Some purists may find it easy to snicker at a jazz artist who is first discovered covering a pop song. But if it was good enough for John Coltrane -- who took Broadway show tunes like "My Favorite Things" and turned them into his own radical devices -- then the practice is good enough for me. Set The Robert Glasper Experiment loose on "Smells Like Teen Spirit," and it's like a two-for-the-price-of-one proposition: You get the melody, indelible as always, but also an expanded rhythmic framework courtesy of one of the best bands working at the moment (in either hip-hop or jazz).
In the same way, hearing pianist Brad Mehldau figure his way into an old Alice in Chains chestnut or a more recent Sufjan Stevens offering is more than a parlor trick -- it helps us reinvestigate how those familiar songs operate, especially when the vocals are removed. A slightly different enjoyment is to be found when you hear an undisputed instrumental master from the pop world given a chance to stretch out in an improvised context: as when, for example, Maceo Parker leads a German big band through the Stevie Wonder hit parade.
Jazz vocals have their place in pop interpretation, too.

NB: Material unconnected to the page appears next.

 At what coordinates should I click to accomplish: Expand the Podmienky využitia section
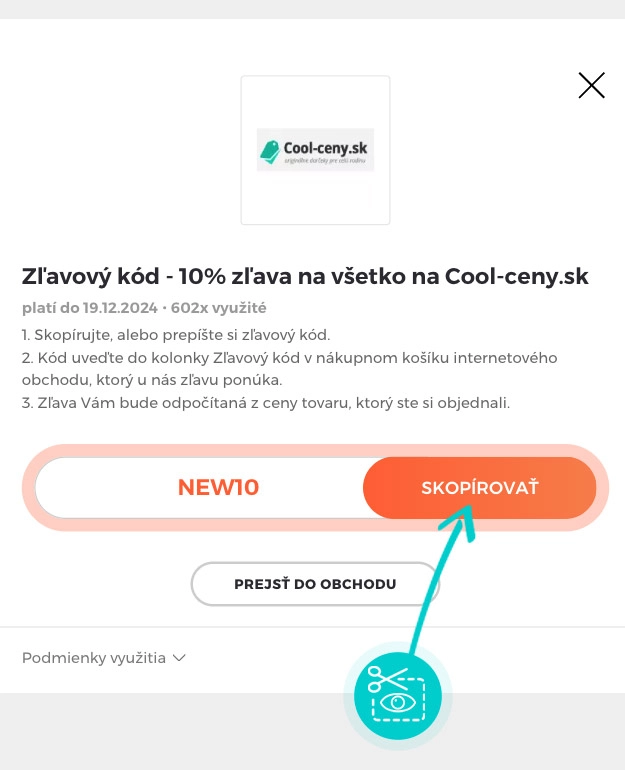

In recent years, the standout example of a small jazz ensemble tackling pop songs, vocals and all, would be the The Bad Plus' For All I Care, in which the trio joined up with singer Wendy Lewis and proved they could use their technique in the service of hits from Pink Floyd, The Flaming Lips and (again) Nirvana. The playlist above takes in all these cuts and more, including that old Coltrane run through Julie Andrews territory. None of these tracks pander or condescend. All of them swing.